The cost of ownership of a house may begin with its market price, but it does not end there. You have to spend about 25% more of its buyout price on maintenance. Add to that the insurance and any improvements you may want in the long term, and you get a considerable sum.
Maintenance is one thing that keeps your home looking great and feeling comfortable through the years. Ignoring maintenance leads to higher cost of utilities. Here are some examples of how this can happen.
Broken equipment and appliances
You come home tired from work, and all you want to do is relax in your spa with a glass of red wine. And you find out the pump doesn’t work. Unless you immediately call for a technician, you may have to make do with a cold shower. According to Salt Lake City-based operator Preferred Pool and Spa, letting your spa run while broken may eat up excess power and may worsen the problem—to the extent of replacing it.
If you bought a house in top condition, you’re lucky. Fixer-uppers may have some damage you won’t see immediately. If you’re living in a place that is several years old, you may notice a spike in your electricity bill. It may be because the insulation is not as perfect as it once was.

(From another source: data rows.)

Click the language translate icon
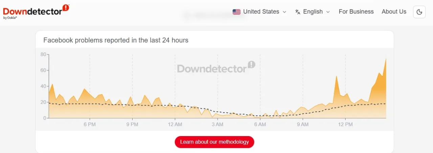This screenshot has height=153, width=433. 298,12
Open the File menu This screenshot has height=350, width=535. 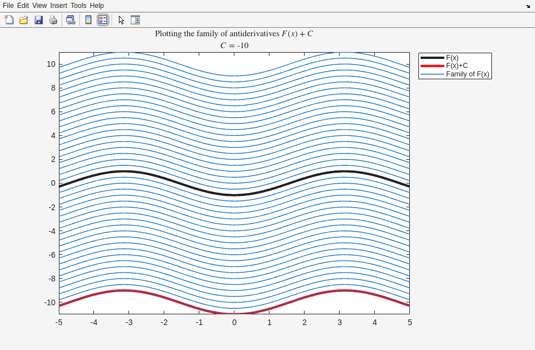(x=8, y=6)
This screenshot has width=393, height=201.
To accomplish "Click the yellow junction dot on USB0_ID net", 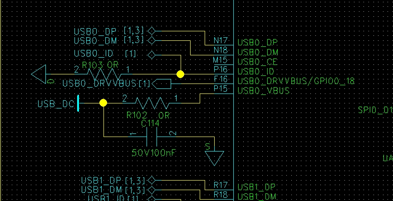I will pos(180,74).
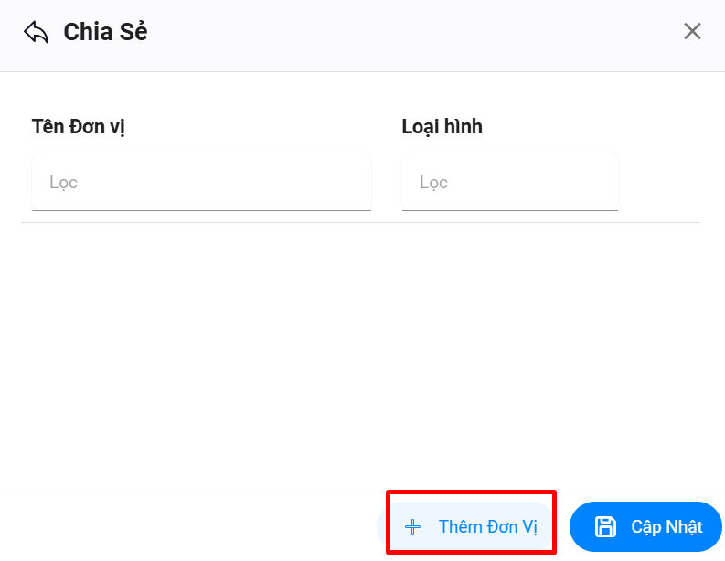The height and width of the screenshot is (561, 725).
Task: Click the dialog header bar beside Chia Sẻ
Action: 411,33
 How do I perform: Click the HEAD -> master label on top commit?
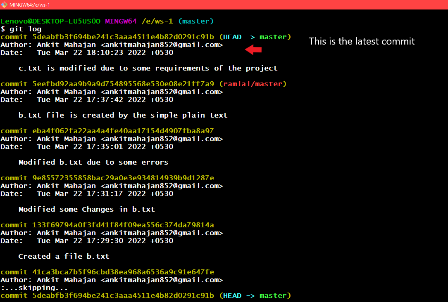(x=255, y=37)
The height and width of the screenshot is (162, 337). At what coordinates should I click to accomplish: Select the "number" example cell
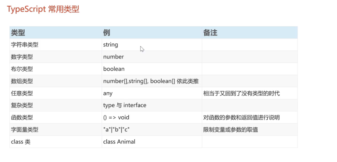pos(114,57)
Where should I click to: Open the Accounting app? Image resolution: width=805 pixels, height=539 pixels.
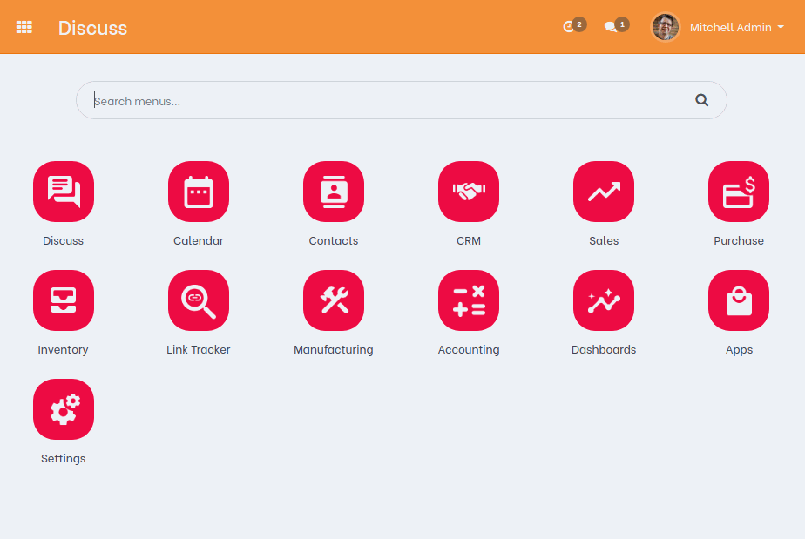[469, 300]
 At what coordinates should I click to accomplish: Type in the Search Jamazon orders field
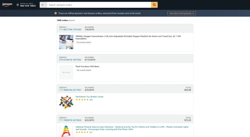click(x=99, y=5)
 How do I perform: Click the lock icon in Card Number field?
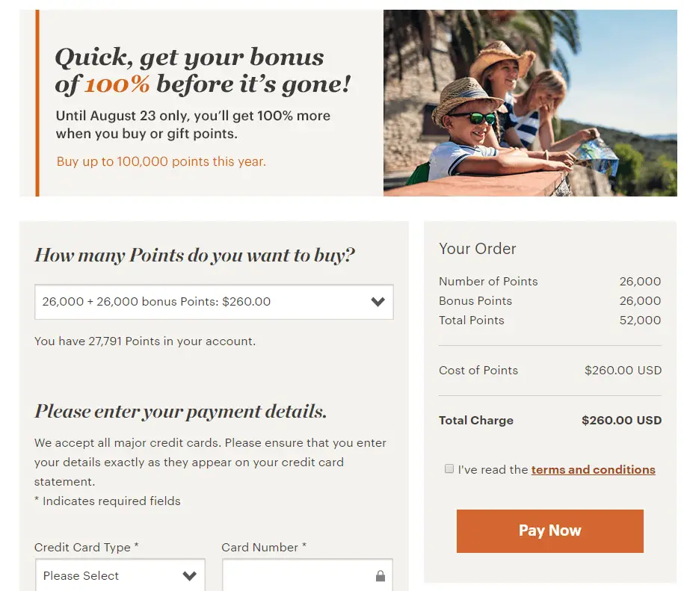coord(380,576)
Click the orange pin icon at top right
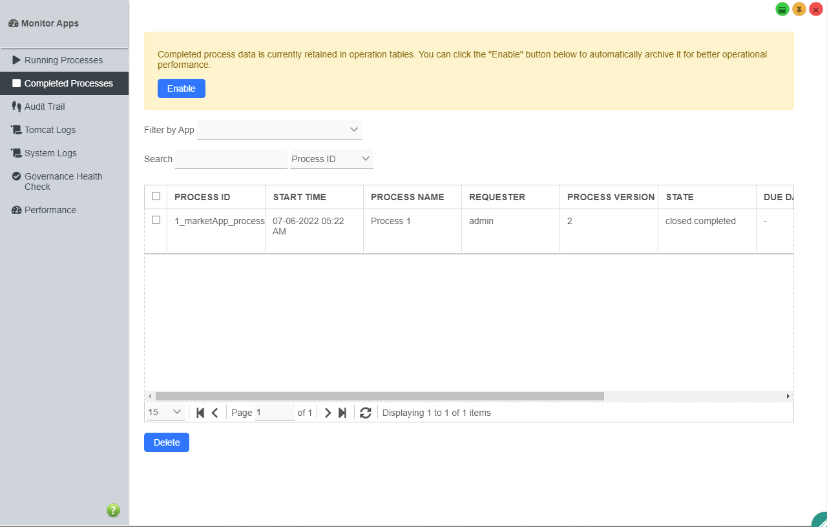This screenshot has height=527, width=827. point(799,10)
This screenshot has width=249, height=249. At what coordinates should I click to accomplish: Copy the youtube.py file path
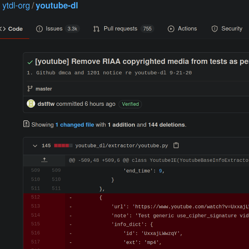coord(176,145)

Even small holes or cracks in the wall can cause an issue. Broken glass on windows, doors and glass walls may be worse. Neglecting these issues may cost you more eventually, from your utility bills to your HVAC.
Sometimes, a problem with maintenance can happen when you have all your cash earmarked for other things. This is understandable as long as you plan smart so that you’ll be able to avoid or be ready for the higher costs in the end.